» Short exercise
Locate each line of the material below that contains the string "width", treating uppercase and lowercase as different, and copy those lines.

» Records from a data source
>> begin
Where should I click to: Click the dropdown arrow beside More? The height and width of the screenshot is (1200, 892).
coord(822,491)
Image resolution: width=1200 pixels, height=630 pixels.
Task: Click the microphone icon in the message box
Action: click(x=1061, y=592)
>> end
» Exercise response
Where should I click to: Click the dropdown arrow beside More? The height and width of the screenshot is (1200, 892).
Image resolution: width=1200 pixels, height=630 pixels.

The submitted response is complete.